WORK REQUEST 1 »
Reproduce the passage on the Bahram Yasht from "The Bahram Yasht also" up to and including "Yasht is celebrated.".
WORK REQUEST 2 »
Proceed with the passage on the Bahram Yasht, picking up after its final sentence.

STUDY TEXT »
· · · ·

Zoroastrian religious hymn

The Bahram Yasht also known as Wahram Yasht is the fourteenth hymn of the 21 Yashts. It is named after and dedicated to the praise of Verethragna, the Zoroastrian divinity representing military might and victory.

==Name==

The Bahram Yasht is named after Verethragna (𐬬𐬆𐬭𐬆𐬚𐬭𐬀𐬖𐬥𐬀, vərəθraγna), a term meaning the smasher of resistance and representing the Zoroastrian hypostasis of victory. It is known in Middle Persian as Wahram (𐭥𐭫𐭧𐭫𐭠𐭭, wlhl’n') and Modern Persian as Bahram (بهرام, bahrâm). It is also the Persian name for Mars as well as for the 20th day of the month in the Zoroastrian calendar, on which the Bahram Yasht is celebrated.

==Structure and content==
The Bahram Yasht consists of 64 stanzas, which are further grouped into 22 sections called kardas. According to Darmesteter, the text can be divided thematically into four parts. The first part consists of stanzas 1-28. These verses contain a list of ten different forms in which Verethragna appears. These incarnations have been compared to the different Avatars of Vishnu or Indra, known from ancient India. The next part consists of stanzas 30–33, which describe different powers that are bestowed by him on his faithful followers. The third part consists of stanzas 34–46, which describe a number of protective rituals that warriors may perform before battle. These verses provide important information on the martial customs of the ancient Iranians. The forth and last part consists of stanzas 47-64 and is dedicated to the praise of Verethragna.

· · · ·

SOURCE INFORMATION »
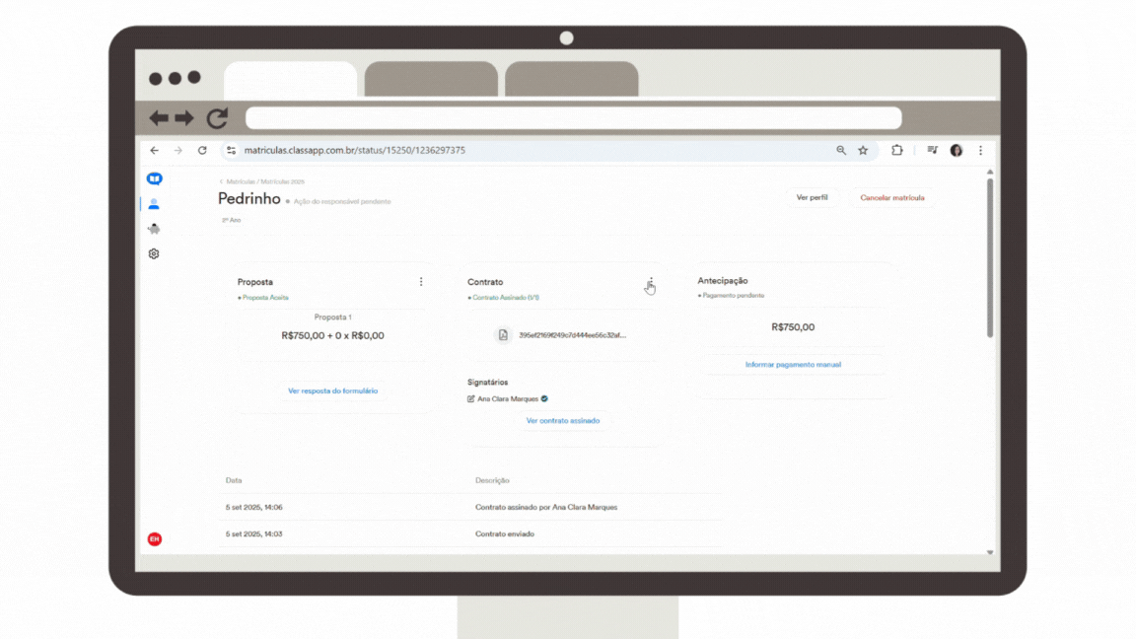Click the signed contract document file icon
The image size is (1136, 639).
(503, 334)
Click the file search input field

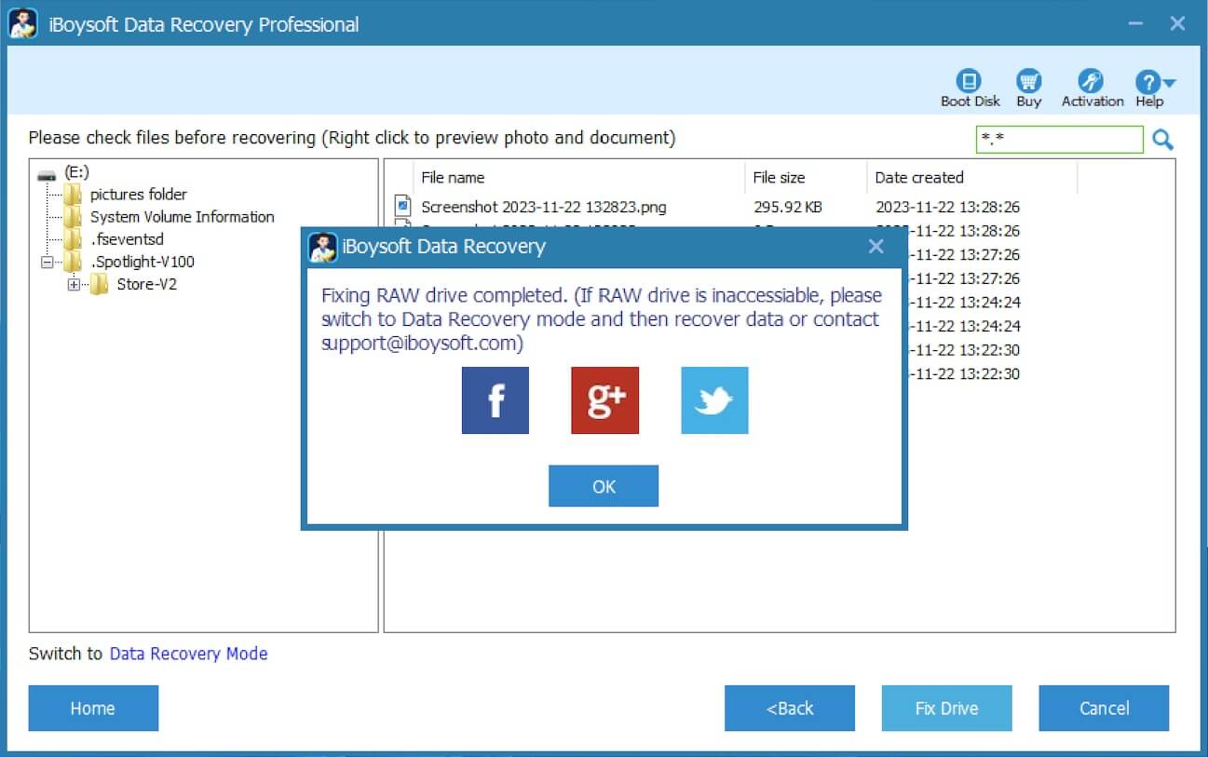1059,139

· · · ·

WRITTEN REPLY 1 »
The Bahram Yasht also known as Wahram Yasht is the fourteenth hymn of the 21 Yashts. It is named after and dedicated to the praise of Verethragna, the Zoroastrian divinity representing military might and victory.

==Name==

The Bahram Yasht is named after Verethragna (𐬬𐬆𐬭𐬆𐬚𐬭𐬀𐬖𐬥𐬀, vərəθraγna), a term meaning the smasher of resistance and representing the Zoroastrian hypostasis of victory. It is known in Middle Persian as Wahram (𐭥𐭫𐭧𐭫𐭠𐭭, wlhl’n') and Modern Persian as Bahram (بهرام, bahrâm). It is also the Persian name for Mars as well as for the 20th day of the month in the Zoroastrian calendar, on which the Bahram Yasht is celebrated.

WRITTEN REPLY 2 »
==History==
The Bahram Yasht was composed during the Old Iranian period within a fluid oral tradition. Its context may have been the sacrificial praise of Verethragna in order to achieve success in battle, in particular against the tribal enemies of the ancient Iranians. The described rituals prominently feature protective magic, like using an amulet from a Haoma stalk or stroking one's body with a bird's feather. These rituals can also be found in the Atharvaveda from ancient India and therefore must have originated already during the common proto-Indo-Iranian period.

The written transmission of the Bahram Yasht probably began during the Sasanian period, when a comprehensive edition of the Avestan texts was produced. Within this edition, the Bahram Yasht was part of the Bagan yasht, where it formed the 11th chapter. This work is now lost, but the text survived as part of the collection of the 21 Yashts. The text of the Bahram Yasht was made available to modern scholarship through the editions of the Avesta by Westergaard and Geldner.